The Southeast Asian nation dropped 18 places to 88th in the 2018 Rule of Law Index, but is still not the worst country in the region. Cambodia received one of the lowest scores in the world, with only Venezuela ranking lower.
Globally, the report reveals a dip in fundamental human rights and justice in almost two-thirds of the 113 countries surveyed, raising concerns of a worldwide surge in authoritarian nationalism and a retreat from international legal obligations.
The 2018 index gathers data from more than 110,000 households and 3,000 experts to compare their experiences of legal systems worldwide. It calculates weighted scores across eight separate categories, including corruption, constraints on the government, fundamental rights, and open government.
This year’s drop for the Philippines is on top of a fall of nine places in the 2017 index.
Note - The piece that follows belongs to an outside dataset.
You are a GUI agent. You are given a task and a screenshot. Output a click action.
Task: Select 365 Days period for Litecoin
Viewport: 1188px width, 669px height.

Its lowest scores were in order and security, and criminal justice.
According to Jose Luis Martin Gascon, chairman of the Philippine Commission on Human Rights, Duterte’s administration, which came to power in June 2016, has put a “palpable strain upon established countervailing institutions of society.”
He told The Guardian there had been a “chilling effect” on the country’s opposition in the wake of attacks against personalities who have criticised Duterte’s policies.
The civil and political rights environment in Cambodia markedly deteriorated last year under Prime Minister Hun Sen, earning it the second from bottom spot on the list. The political opposition was dissolved and its leader jailed in 2017. Hun Sen also oversaw a crackdown on the press and freedom of expression as prominent independent media outlets were shuttered and rights activists arrested.
“The WJP’s findings provide worrying confirmation that we live in very dangerous times for the rule of law and human rights,” Murray Hunt, director of the Bingham Centre for the Rule of Law, told The Guardian.
“The worldwide resurgence of populism, authoritarian nationalism and the general retreat from international legal obligations are trends which, if not checked, pose an existential threat to the rule of law,” Hunt said. “Preventing violations of the rule of law and human rights is always better than curing them after the event.”